The following few songs don’t have quite the enormity that “Alas” projects, with “Chasing Ghosts” and “True Dark” feeling more like passing thoughts on where to go next. Not saying that they aren’t perfectly fine pieces of folksy rock, but that perspective on life that we were brought in with is still on the mind. “Stone” adds in more finesse, though, with its lyricism comparing trying to rouse Turla’s heart to trying to squeeze water from a stone. It feels like a piece of sage wisdom that gives Murder by Death that certain mystique. Beyond having that quality, though, it’s all clearly pleasant to listen to as well. “Travelin’ Far” could score any misty-eyed first bride/groom dance at any barn wedding in America, and that’s a fact.
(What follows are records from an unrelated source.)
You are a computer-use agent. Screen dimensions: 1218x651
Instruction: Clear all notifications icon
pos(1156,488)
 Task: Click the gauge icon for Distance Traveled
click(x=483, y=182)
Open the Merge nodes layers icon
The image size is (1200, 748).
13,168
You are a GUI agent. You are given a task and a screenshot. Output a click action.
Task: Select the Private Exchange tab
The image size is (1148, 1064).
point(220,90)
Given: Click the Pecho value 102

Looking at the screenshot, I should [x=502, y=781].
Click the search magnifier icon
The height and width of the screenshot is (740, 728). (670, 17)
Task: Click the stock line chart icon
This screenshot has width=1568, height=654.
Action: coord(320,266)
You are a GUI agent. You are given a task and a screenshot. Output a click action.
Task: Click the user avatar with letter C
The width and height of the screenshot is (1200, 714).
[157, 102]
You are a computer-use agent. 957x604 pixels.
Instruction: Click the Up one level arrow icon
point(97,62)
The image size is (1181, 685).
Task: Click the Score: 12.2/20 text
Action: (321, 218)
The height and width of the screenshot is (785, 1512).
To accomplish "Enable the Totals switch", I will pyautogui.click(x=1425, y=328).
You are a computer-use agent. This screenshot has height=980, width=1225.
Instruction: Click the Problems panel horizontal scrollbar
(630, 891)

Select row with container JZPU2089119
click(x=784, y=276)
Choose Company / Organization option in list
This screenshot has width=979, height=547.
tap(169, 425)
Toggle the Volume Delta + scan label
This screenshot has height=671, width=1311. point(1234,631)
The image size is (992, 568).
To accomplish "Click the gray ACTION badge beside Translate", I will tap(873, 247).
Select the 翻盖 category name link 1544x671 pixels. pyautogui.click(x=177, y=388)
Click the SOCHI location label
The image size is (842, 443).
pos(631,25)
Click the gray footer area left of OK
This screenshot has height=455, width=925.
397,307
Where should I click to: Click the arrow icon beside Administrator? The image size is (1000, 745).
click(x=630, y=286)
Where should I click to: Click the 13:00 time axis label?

The album being named The Other Side is at first thought of, obviously, as life after death. However, with “Space,” the album looks skyward instead of inward. The focus of the album shifts with it to transition away from the issues of any one person’s specific issues, and begins to ponder the great beyond. Murder by Death does so with the deftest of hands, too, with the walking cello melodies that make up the song being a great summing up point for of curiosity for the unknown—but never fear—that permeates The Other Side. The feel of the album is one of drinking a beer at the end of the world. But, all parties have to end, and “Last Night On Earth” (fittingly, the last song on the album), is where the energy finally gives way to a certain decay. It’s the only song on the album with any kind of resentment or pain in it. Turla sings of the troubling things he’s seen in his time, but that gives way to another reflective cello section to close out The Other Shore. Good things may come to an end, but the experience is clearly worth everything, both good and bad.